The details of Griner’s release highlight the painful trade-offs confronting the Biden administration. After months of negotiations — which U.S. officials had hoped would bring home both Griner and Paul Whelan, a former U.S. Marine Moscow accuses of spying — Russia was only willing to release Griner.
That trade meant a prison release for Viktor Bout, a Russian citizen U.S. authorities have called one of the world’s top illegal arms dealers and who was captured after a global manhunt.
“The Russians and other regimes that take American citizens hostage cannot pretend that there is equivalence between the Brittney Griners of the world and people like Viktor Bout, the so-called ‘Merchant of Death,'” said Senator Bob Menendez, Democratic chairman of the Senate Foreign Relations Committee.
“We must stop inviting dictatorial and rogue regimes to use Americans overseas as bargaining chips.”
DETENTIONS ON THE RISE
The detention of Americans overseas is not new. From the Soviet Union’s capture of U-2 pilot Francis Gary Powers in the 1960s to the Iran hostage crisis of the 1970s and the more recent imprisonment of U.S. citizens in North Korea, Iran and China, administrations have wrestled with the question of whether and when to negotiate.
The problem has become acute, with some governments seemingly using arbitrary detention as a negotiating tactic. In one such case in 2016, North Korea detained American college student Otto Warmbier during a dispute with the international community over that country’s missile launches. Warmbier died just days after his return.

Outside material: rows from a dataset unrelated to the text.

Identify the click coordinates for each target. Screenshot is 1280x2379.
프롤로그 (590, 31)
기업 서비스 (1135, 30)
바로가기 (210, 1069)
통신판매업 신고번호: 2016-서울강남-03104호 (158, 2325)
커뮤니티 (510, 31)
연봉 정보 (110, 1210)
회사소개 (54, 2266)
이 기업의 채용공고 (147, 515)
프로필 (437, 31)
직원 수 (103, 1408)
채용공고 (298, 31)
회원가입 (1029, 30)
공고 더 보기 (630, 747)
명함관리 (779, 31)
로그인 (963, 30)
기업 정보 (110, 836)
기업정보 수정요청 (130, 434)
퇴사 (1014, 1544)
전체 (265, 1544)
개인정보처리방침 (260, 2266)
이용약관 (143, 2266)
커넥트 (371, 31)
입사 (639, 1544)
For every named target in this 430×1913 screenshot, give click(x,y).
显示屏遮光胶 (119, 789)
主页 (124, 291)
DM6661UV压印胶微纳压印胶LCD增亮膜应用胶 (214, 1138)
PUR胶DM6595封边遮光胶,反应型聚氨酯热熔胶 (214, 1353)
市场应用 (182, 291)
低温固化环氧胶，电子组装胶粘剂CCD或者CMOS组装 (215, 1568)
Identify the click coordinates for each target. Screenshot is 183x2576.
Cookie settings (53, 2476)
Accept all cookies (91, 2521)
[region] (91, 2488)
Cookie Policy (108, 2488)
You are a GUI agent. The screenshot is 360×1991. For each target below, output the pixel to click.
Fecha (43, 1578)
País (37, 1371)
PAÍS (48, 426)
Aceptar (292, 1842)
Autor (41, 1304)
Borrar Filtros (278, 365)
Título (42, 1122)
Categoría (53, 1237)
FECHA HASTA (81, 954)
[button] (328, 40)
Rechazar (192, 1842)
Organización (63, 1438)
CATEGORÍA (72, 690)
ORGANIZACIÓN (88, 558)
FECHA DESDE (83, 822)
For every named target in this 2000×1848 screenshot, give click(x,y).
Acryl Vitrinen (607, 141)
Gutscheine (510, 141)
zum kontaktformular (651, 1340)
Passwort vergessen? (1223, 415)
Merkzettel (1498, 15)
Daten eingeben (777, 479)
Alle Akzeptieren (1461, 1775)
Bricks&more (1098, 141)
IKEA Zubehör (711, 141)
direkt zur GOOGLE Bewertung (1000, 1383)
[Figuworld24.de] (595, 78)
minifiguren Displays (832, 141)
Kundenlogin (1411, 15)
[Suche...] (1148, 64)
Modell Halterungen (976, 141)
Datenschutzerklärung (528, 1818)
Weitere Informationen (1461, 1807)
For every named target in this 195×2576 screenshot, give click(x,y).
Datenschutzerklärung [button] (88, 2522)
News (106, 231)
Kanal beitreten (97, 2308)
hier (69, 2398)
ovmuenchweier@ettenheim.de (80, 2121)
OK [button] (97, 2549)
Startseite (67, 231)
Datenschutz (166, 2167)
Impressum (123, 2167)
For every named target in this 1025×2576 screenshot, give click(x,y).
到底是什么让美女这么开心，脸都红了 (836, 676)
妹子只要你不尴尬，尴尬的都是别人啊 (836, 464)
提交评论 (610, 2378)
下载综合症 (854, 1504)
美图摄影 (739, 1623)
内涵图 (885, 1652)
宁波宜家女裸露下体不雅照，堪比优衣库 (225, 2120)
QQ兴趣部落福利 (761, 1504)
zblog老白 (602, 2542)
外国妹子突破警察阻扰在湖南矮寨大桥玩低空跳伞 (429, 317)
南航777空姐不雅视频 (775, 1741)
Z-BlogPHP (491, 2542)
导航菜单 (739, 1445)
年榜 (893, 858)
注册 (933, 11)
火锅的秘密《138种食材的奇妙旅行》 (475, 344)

At the same time, U.S. detainees’ friends and families are wielding public pressure on the administration. Brittney Griner’s February arrest in Moscow on charges of possessing vape cartridges containing cannabis oil triggered a surge of support from fans, celebrities and politicians calling for her release and criticizing the Biden administration for not doing more.
Many of the families argue that the U.S. should be willing negotiate and discount the argument that prisoner swaps lead more countries to grab Americans.
“I’m not aware of any concrete evidence that this will encourage more hostage-taking,” said Harrison Li, son of Chinese-American Kai Li, detained by China since 2016. “And I think the important thing to emphasize is the executive order that President Biden put out, which is very clear in providing for proactive, punitive measures that can be placed on these countries.”
Biden in July signed an executive order authorizing U.S. government agencies to impose financial sanctions and other measures on those involved in the wrongful detention of Americans.
Families say they haven’t seen forceful implementation of the order.
The United States does not provide an official figure for how many U.S. citizens are held abroad, but the James W. Foley Legacy Foundation, named after an American journalist abducted and killed in Syria, says that more than 60 U.S. citizens are wrongfully detained in about 18 countries.
SLIPPERY SLOPE
Beyond the question of whether prisoner swaps incentivize detentions, the administration also faces criticism from law enforcement, where some question the wisdom of trading high-profile convicts like Bout.
“I don’t think you negotiate with terrorists, it’s a slippery slope, it doesn’t end well,” said Robert Zachariasiewicz, a former U.S. Drug Enforcement Administration agent who helped lead the team that arrested Bout.
“I’ve spoken to a great number of people throughout the Department of Justice at every level. They’re frustrated, they’re disappointed, they’re disenfranchised.”
The administration acknowledges the difficulties.
“Negotiations for release of wrongful detainees are often very difficult — that’s just a reality — in part because of the price that must be paid to bring Americans home to their loved ones and in part because the immediate results can feel unfair or arbitrary,” White House spokesperson Karine Jean-Pierre said after the news of Griner’s release.
Those hard choices meant Washington could either leave Whelan in Russian custody or else return empty-handed after months of negotiations. Whelan’s family called the situation “a catastrophe.”
“Where are all these people with their other solutions on how we get Americans back?” asked Elizabeth Whelan, sister of Paul Whelan. “What’s the alternative? Yes it’s terrible to send someone like Viktor Bout back, for sure, but it means we get Americans home.”